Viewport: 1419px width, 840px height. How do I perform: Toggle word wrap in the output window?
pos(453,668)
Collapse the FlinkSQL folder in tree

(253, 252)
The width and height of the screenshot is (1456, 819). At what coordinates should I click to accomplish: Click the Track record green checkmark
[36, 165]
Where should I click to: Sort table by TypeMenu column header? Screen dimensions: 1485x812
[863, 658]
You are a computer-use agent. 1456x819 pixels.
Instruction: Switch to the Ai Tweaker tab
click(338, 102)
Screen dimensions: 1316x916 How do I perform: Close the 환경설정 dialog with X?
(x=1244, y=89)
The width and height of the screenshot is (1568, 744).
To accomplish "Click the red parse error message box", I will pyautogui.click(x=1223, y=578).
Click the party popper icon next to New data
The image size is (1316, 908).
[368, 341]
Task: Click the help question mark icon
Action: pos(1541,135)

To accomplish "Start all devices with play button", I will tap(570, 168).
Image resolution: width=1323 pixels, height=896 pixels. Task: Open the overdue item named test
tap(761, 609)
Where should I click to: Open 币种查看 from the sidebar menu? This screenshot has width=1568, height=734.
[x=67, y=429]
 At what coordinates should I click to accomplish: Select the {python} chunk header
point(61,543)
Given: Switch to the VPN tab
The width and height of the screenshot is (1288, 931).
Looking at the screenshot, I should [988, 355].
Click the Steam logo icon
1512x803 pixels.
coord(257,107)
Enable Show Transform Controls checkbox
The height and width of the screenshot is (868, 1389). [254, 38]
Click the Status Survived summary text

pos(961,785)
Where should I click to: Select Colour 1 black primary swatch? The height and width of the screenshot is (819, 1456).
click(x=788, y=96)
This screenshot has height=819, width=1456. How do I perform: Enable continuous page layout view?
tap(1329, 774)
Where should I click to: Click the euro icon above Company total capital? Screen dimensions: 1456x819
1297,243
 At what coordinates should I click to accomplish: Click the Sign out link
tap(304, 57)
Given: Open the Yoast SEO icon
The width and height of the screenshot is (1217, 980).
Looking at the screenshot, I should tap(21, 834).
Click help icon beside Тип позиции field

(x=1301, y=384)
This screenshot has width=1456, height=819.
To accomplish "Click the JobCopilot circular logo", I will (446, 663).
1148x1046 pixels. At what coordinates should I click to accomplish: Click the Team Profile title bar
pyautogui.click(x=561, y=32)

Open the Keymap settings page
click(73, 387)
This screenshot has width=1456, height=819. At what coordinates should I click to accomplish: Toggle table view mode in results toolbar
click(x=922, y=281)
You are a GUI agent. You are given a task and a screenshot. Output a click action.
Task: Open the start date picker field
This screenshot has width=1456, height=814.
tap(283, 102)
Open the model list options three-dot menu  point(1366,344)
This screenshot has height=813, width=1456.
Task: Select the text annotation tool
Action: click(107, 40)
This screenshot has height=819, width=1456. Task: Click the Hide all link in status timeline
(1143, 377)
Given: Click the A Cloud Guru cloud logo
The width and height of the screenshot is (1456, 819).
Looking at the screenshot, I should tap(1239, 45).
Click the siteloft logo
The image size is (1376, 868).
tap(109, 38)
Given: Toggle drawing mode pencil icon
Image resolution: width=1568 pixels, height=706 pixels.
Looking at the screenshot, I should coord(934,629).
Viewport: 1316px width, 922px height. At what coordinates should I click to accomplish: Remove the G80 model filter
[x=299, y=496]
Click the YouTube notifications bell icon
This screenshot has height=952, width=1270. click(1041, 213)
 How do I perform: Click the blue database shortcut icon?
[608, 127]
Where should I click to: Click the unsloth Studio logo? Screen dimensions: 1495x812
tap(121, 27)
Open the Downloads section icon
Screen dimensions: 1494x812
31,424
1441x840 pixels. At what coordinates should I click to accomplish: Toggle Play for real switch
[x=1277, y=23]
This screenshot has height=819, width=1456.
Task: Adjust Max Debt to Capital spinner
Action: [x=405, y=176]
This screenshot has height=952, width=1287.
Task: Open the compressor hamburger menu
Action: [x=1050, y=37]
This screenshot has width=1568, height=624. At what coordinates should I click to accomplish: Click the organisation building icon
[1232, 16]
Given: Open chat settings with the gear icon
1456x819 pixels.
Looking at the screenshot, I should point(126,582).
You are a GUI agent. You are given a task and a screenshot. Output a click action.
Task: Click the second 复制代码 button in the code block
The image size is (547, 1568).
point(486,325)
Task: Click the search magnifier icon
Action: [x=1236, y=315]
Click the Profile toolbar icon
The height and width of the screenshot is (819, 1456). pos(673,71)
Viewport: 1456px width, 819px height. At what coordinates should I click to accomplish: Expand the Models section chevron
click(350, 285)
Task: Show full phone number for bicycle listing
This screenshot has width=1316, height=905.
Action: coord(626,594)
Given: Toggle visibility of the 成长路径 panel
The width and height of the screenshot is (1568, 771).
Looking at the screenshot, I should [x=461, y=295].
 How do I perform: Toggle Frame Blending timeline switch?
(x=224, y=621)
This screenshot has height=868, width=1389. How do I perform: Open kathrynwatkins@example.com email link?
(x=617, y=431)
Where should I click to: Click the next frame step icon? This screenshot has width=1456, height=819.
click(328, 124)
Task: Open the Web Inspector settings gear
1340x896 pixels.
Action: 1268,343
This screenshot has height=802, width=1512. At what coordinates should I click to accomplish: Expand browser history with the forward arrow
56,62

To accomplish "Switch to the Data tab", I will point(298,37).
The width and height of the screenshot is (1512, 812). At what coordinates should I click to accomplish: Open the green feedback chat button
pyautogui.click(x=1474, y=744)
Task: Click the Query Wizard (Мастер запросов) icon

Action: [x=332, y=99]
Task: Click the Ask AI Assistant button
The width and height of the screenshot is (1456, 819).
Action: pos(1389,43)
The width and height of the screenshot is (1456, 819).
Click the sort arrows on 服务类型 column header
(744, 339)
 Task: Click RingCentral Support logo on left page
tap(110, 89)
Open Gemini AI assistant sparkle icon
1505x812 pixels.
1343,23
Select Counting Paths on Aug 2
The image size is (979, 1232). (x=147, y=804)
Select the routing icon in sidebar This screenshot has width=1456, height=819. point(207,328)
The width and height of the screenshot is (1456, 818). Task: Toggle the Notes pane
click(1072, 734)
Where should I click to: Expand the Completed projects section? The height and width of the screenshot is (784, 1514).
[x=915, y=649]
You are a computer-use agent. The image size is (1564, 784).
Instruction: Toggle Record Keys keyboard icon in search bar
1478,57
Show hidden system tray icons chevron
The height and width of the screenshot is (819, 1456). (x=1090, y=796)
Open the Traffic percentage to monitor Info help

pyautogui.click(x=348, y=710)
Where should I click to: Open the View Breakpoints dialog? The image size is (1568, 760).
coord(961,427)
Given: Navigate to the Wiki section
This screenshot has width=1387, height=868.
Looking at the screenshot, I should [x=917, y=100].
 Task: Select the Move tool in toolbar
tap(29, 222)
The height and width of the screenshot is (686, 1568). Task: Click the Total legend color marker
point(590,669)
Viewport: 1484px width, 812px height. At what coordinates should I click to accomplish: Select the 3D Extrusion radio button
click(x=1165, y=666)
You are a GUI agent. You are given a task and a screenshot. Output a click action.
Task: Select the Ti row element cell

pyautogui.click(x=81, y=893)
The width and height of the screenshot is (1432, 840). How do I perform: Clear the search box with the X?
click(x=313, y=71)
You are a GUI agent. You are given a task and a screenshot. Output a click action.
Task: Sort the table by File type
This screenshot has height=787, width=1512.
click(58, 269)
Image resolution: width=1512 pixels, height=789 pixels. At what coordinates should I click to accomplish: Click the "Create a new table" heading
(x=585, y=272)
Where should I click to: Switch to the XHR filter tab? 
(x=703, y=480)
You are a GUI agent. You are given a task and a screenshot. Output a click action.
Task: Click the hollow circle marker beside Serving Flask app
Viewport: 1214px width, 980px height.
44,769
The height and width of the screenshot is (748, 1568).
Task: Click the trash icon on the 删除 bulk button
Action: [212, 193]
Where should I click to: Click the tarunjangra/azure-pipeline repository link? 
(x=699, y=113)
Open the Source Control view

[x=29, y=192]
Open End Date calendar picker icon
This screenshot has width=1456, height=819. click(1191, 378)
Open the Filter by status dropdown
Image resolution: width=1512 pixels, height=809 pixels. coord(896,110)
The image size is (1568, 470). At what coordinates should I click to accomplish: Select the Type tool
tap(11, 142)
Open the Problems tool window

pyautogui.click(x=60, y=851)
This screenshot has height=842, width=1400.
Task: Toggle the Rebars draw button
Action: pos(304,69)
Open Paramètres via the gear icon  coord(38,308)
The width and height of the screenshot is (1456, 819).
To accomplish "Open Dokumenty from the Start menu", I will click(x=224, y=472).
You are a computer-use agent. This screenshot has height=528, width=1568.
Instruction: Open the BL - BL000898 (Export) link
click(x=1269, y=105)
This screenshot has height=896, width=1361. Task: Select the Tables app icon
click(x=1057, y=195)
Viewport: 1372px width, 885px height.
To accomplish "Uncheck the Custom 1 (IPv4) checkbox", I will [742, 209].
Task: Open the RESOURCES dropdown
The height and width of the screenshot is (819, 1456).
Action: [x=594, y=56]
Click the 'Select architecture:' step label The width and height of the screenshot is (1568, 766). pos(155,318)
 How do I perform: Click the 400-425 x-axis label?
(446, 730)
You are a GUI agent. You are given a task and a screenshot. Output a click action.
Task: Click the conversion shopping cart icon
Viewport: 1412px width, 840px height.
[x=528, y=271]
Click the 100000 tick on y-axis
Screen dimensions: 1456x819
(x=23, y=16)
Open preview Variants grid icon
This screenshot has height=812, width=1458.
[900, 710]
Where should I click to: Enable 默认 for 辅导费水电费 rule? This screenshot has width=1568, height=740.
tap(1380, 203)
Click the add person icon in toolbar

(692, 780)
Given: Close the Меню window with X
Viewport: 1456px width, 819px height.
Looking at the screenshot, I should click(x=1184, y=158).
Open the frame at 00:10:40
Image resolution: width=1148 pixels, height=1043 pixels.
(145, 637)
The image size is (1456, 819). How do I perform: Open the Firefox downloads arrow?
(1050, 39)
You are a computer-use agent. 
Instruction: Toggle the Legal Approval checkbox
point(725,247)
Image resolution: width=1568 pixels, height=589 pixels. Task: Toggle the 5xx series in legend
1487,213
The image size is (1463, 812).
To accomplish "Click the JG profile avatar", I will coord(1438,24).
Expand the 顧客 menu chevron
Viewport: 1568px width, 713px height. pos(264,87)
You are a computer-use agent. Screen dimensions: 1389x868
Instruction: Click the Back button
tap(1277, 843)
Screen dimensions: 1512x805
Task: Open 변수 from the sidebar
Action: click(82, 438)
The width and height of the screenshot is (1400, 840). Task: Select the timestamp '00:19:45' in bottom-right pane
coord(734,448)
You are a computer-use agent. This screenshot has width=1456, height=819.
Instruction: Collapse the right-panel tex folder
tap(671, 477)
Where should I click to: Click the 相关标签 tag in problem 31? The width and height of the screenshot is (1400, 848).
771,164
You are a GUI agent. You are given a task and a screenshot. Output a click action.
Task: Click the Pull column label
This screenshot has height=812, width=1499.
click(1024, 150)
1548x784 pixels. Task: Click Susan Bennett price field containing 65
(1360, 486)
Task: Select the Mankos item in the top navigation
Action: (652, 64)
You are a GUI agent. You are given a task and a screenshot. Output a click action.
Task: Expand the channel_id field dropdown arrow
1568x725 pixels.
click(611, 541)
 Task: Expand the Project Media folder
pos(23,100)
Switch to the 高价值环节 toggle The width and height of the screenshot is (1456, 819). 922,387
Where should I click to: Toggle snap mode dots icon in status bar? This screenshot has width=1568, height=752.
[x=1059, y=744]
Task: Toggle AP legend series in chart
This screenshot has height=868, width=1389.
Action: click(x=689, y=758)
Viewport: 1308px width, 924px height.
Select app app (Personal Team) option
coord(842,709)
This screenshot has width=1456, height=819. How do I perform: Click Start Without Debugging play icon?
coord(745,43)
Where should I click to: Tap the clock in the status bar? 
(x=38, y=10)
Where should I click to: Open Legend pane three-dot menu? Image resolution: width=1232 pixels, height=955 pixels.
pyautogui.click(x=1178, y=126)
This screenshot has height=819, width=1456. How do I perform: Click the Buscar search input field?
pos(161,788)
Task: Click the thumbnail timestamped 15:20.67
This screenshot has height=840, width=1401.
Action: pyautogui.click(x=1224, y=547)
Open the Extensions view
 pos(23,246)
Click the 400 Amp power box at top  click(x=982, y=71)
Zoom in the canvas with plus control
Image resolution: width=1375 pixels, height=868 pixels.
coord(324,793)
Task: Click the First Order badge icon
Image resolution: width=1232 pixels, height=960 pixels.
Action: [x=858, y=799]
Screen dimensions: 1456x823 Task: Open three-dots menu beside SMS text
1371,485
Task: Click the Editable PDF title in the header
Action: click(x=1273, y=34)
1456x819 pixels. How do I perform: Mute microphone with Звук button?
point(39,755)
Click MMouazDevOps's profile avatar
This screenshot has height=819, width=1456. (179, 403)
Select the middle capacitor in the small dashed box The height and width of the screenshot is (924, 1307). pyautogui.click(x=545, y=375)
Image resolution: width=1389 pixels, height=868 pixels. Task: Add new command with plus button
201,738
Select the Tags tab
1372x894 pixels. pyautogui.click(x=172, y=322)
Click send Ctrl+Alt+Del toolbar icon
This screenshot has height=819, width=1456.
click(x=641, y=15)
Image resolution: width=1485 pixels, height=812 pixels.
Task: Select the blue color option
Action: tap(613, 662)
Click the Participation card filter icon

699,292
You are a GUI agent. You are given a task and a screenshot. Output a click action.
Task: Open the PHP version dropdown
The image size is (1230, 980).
◇ ◇ ◇ ◇ ◇
**Activity:** Give back exactly the lines of the listing above that run from the line with "Open End Date calendar picker icon" to the line with "Open Paramètres via", inclusive.

**Answer section:**
Open End Date calendar picker icon
This screenshot has width=1456, height=819. click(1191, 378)
Open the Filter by status dropdown
Image resolution: width=1512 pixels, height=809 pixels. coord(896,110)
The image size is (1568, 470). At what coordinates should I click to accomplish: Select the Type tool
tap(11, 142)
Open the Problems tool window

pyautogui.click(x=60, y=851)
This screenshot has height=842, width=1400.
Task: Toggle the Rebars draw button
Action: pos(304,69)
Open Paramètres via the gear icon  coord(38,308)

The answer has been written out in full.